From an industry perspective, this change directly impacts two types of companies: defense contractors that source fabrics from Mexico or Central America and only perform cut-and-sew in the U.S., and suppliers that rely on imported synthetic fibers such as nylon 66 or aramid for military-grade products. Previously, these firms could partially circumvent compliance via 'last-step assembly' strategies; now fiber origin will be the scrutiny focus.
Industry Impact
The U.S. textile industry faces a structural paradox: military requirements demand 100% domestic content, but domestic capacity for specialty synthetic fibers is limited.
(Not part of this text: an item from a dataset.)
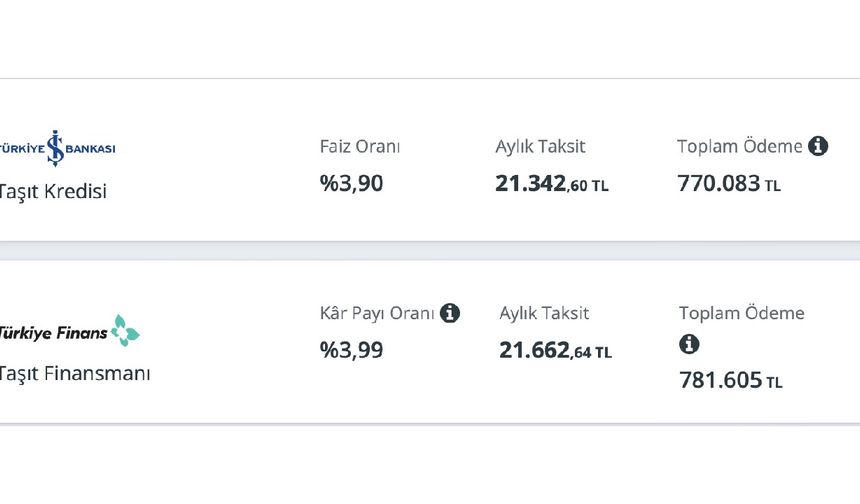Open info icon beside İş Bankası Toplam Ödeme
This screenshot has height=504, width=860.
tap(818, 146)
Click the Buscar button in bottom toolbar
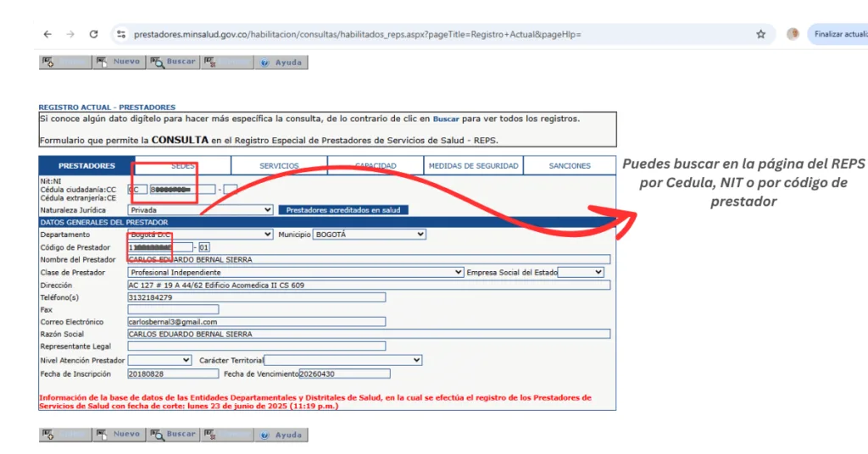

Industry public data shows that approximately 60% of the nylon 66 consumed annually for military applications is imported, mostly from Asia. If strictly enforced, the new rules will raise procurement costs in the short term and force the Pentagon to reassess its supplier base.
For global textile trade, this is a clear signal that the U.S. is using legal tools to rebuild 'supply chain sovereignty.' Over the past five years, U.S. imports of home textiles and apparel from Vietnam and India have grown significantly, but the high-value military segment has always been an exception. The NDAA provisions will reinforce this 'insulation layer,' making it harder for non-U.S. suppliers to enter via transshipment.
For Chinese textile companies, direct impact is limited since U.S.-China military textile trade is negligible. However, indirect effects are significant: the U.S. may apply Berry Amendment logic to other government procurement areas, such as firefighting gear and police equipment. This means any fabric supplier seeking to enter the U.S. government procurement market must establish a 'full-chain Americanization' capability from fiber to finished product, or find alternative export markets.